> EXERCISE DESCRIPTION
Arrange everything in the records from the line containing "Toggle camera off icon in toolbar" down through the line containing "pyautogui.click(x=814, y=858)" as a Markdown table with the columns Row and Line. Skip blank lines and leave the pictures out.

> SOURCE RECORDS
= = = = = = =
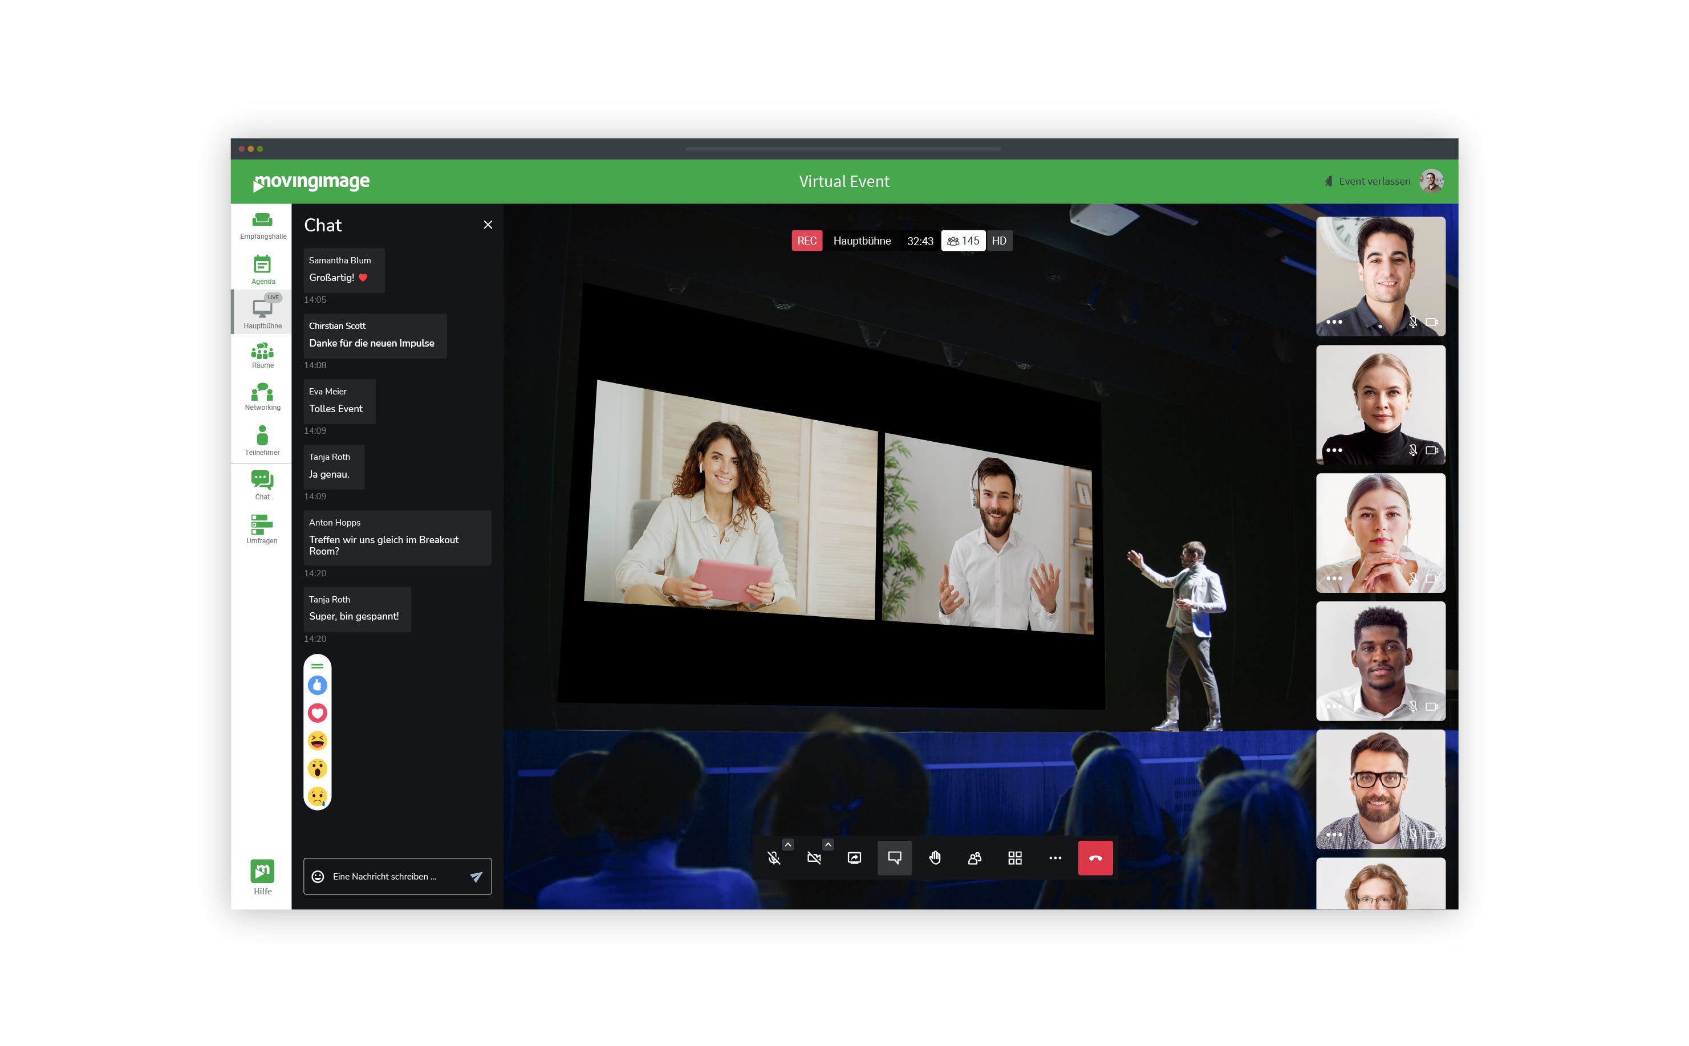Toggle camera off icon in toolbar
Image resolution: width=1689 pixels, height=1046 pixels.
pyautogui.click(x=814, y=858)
= = = = = = =
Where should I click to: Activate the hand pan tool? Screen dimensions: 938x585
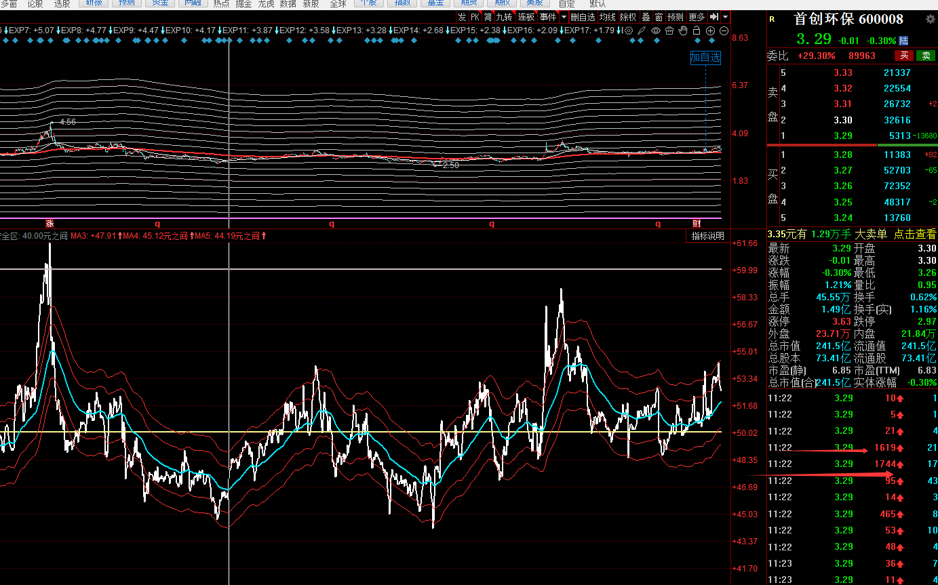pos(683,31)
= = = = = = =
> ANSWER FOR THIS EXERCISE
| Row | Line |
|---|---|
| 1 | Toggle camera off icon in toolbar |
| 2 | Image resolution: width=1689 pixels, height=1046 pixels. |
| 3 | pyautogui.click(x=814, y=858) |